From the entries underneath, give the number of lines holding the word "agent", without any other words.

*** Opening Task inputs ***

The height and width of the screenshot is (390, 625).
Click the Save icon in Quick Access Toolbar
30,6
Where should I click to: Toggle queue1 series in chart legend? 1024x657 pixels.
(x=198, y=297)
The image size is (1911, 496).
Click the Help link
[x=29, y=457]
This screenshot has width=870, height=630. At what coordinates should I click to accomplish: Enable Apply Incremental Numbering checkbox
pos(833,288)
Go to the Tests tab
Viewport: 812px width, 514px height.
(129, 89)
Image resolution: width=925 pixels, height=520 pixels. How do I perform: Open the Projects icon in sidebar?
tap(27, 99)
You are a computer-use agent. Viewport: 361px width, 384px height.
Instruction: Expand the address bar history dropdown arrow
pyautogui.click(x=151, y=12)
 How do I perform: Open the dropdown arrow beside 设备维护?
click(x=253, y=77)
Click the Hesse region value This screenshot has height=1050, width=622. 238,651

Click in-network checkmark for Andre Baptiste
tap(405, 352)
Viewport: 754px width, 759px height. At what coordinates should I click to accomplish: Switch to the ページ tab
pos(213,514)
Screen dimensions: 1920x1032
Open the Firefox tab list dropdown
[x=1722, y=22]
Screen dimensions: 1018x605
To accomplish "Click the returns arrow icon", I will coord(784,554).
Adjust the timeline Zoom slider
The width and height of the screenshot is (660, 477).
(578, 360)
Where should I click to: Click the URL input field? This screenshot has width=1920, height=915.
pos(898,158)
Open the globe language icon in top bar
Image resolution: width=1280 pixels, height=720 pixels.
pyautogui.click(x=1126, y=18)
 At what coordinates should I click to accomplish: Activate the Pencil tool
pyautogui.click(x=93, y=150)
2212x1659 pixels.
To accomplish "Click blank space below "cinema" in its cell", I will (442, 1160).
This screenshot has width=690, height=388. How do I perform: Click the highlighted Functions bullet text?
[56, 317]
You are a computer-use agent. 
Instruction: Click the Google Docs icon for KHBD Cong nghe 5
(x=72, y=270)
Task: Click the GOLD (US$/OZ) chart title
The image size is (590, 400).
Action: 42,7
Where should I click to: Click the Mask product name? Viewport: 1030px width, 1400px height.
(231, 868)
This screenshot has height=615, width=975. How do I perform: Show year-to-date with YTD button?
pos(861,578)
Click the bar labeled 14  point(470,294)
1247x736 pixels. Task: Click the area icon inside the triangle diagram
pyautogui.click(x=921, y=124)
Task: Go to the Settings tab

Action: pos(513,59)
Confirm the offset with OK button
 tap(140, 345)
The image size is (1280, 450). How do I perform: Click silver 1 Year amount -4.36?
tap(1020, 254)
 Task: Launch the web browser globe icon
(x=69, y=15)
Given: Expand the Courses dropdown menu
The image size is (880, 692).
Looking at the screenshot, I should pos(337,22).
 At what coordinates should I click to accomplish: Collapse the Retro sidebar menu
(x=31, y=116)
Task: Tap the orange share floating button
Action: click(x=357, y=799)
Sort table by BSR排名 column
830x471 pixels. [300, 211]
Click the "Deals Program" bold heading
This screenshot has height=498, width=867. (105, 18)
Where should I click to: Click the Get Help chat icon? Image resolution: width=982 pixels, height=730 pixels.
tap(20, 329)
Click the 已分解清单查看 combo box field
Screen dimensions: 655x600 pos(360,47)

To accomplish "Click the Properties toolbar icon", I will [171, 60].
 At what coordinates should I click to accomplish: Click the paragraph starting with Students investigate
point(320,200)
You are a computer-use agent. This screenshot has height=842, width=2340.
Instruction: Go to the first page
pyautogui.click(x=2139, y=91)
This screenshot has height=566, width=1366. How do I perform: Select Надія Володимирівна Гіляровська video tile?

*** Closing Task inputs ***

Written answer = 3